Observation data Epoch J2000.0 Equinox J2000.0
- Constellation: Antlia
- Right ascension: 10^{h} 57^{m} 09.059^{s}
- Declination: −37° 23′ 55.13″
- Apparent magnitude (V): 11.85 - 18.0

Characteristics
- Spectral type: C(F)
- Variable type: R CrB

Astrometry
- Radial velocity (R_{v}): 27.83 km/s
- Proper motion (μ): RA: −2,012 mas/yr Dec.: +0.487 mas/yr
- Parallax (π): 0.0445±0.0197 mas
- Distance: approx. 70,000 ly (approx. 22,000 pc)
- Absolute magnitude (M_{V}): ~−5

Details
- Mass: 0.722 M_{☉}
- Surface gravity (log g): 0.5 cgs
- Temperature: 7,000 K
- Other designations: 2MASS J10570905-3723550, TYC 7212-77-1, HV 10108, DENIS-P J105709.0-372354, GSC 07212-00077, GSC2 S1303203939, AAVSO 1052-36

Database references
- SIMBAD: data

= UX Antliae =

Star in the constellation Antlia

UX Antliae is a post-AGB and R Coronae Borealis variable star that has a base apparent magnitude of around 11.85, with irregular dimmings down to below magnitude 18.0.

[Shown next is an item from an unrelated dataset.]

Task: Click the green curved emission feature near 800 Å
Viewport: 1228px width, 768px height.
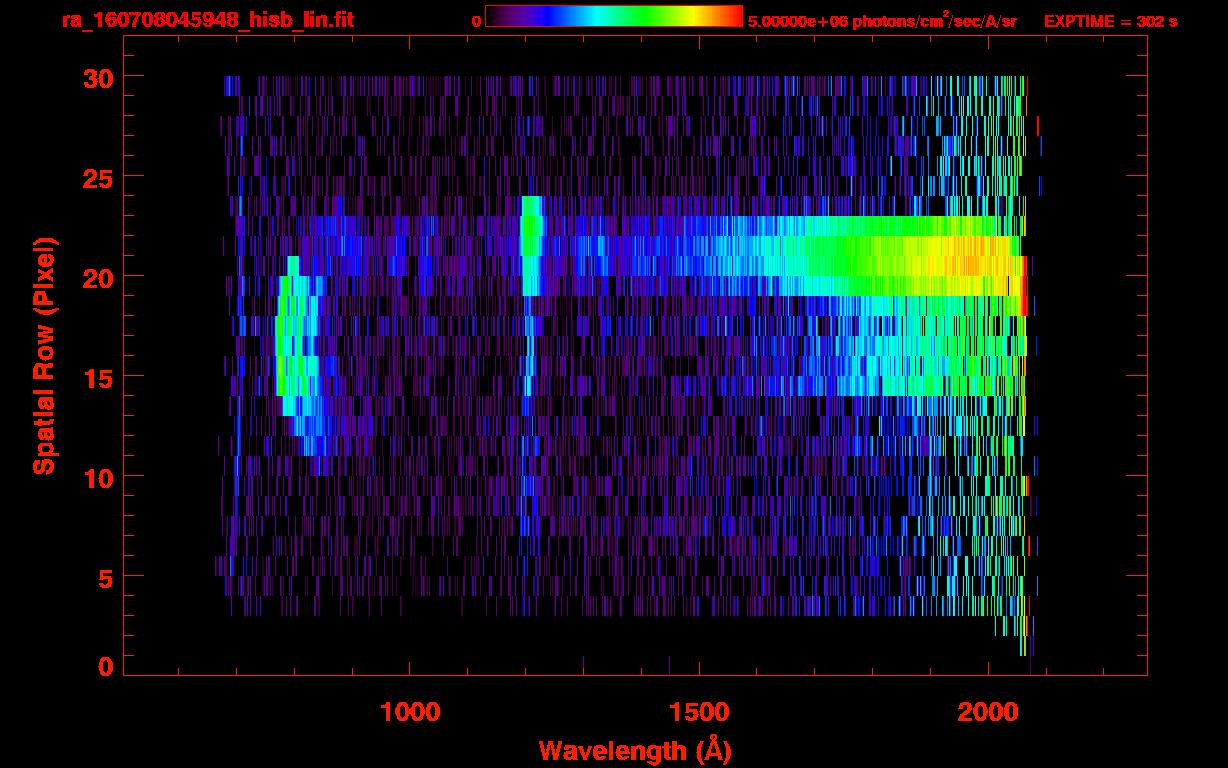Action: click(x=285, y=340)
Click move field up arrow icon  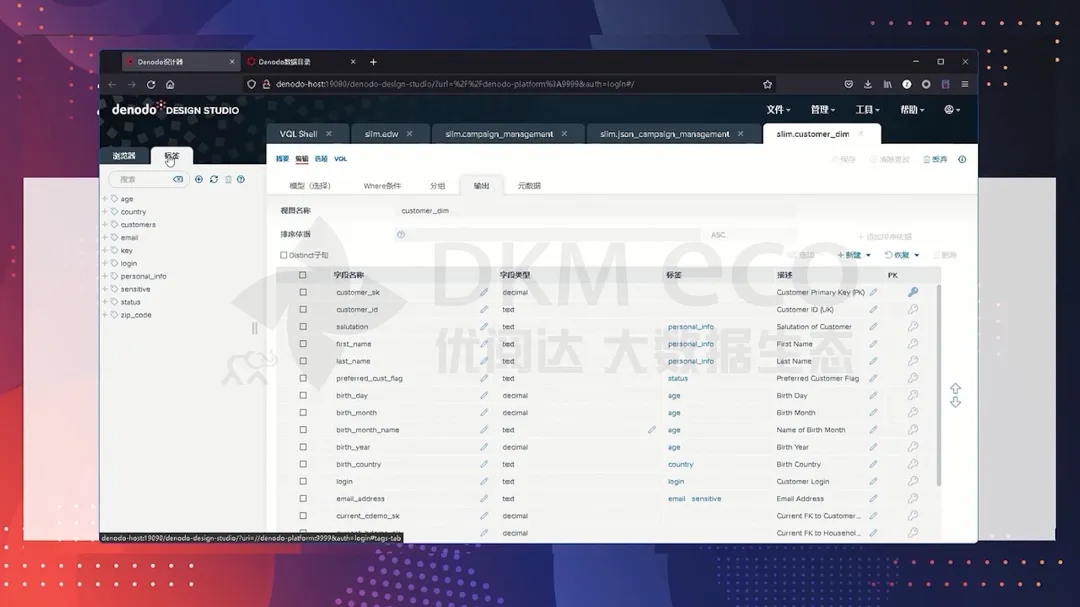[x=955, y=388]
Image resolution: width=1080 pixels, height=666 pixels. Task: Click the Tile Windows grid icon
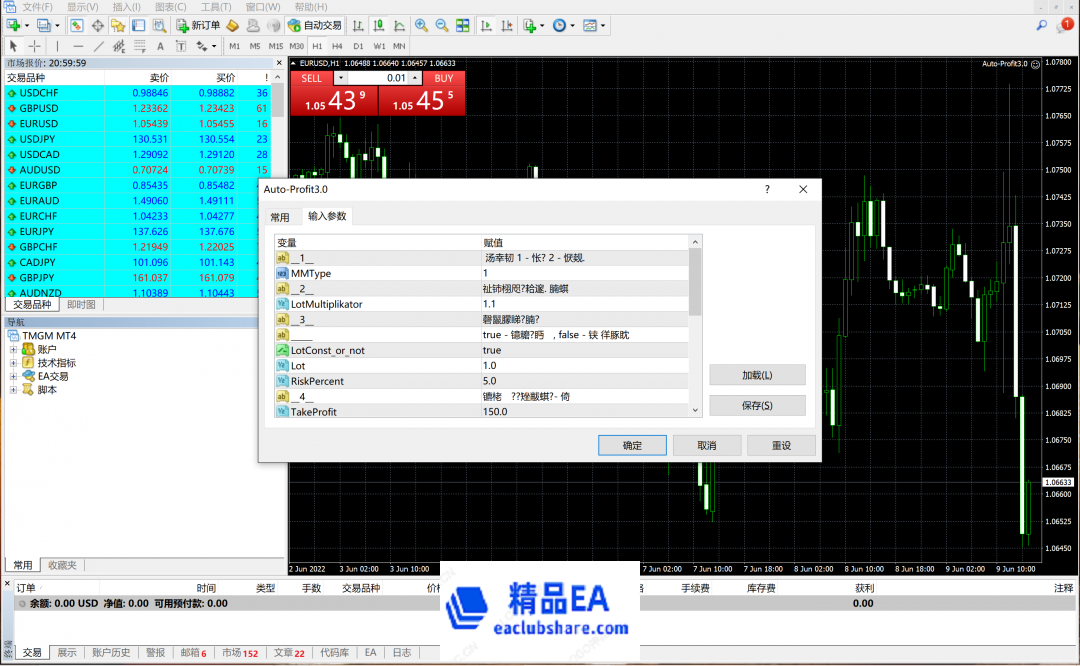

Researchers David Kilkenny and J.E. Westerhuys of the South African Astronomical Observatory confirmed that UX Antliae was an R Coronae Borealis variable in 1990 after noting the similarity of its spectrum to the RCB star W Mensae. It had been suspected of being one since 1940, but had been little-studied and exhibited no characteristic declines between 1975 and 1990.

Assuming that its absolute magnitude is around -5, it has been estimated as lying 25000 parsecs distant from Earth. Kilkenny and Westerhuys noted that its spectrum fit with that of a star of spectral class F, although was deficient in hydrogen. It has around 70% the mass of the Sun and an effective (surface) temperature of around 7000 K.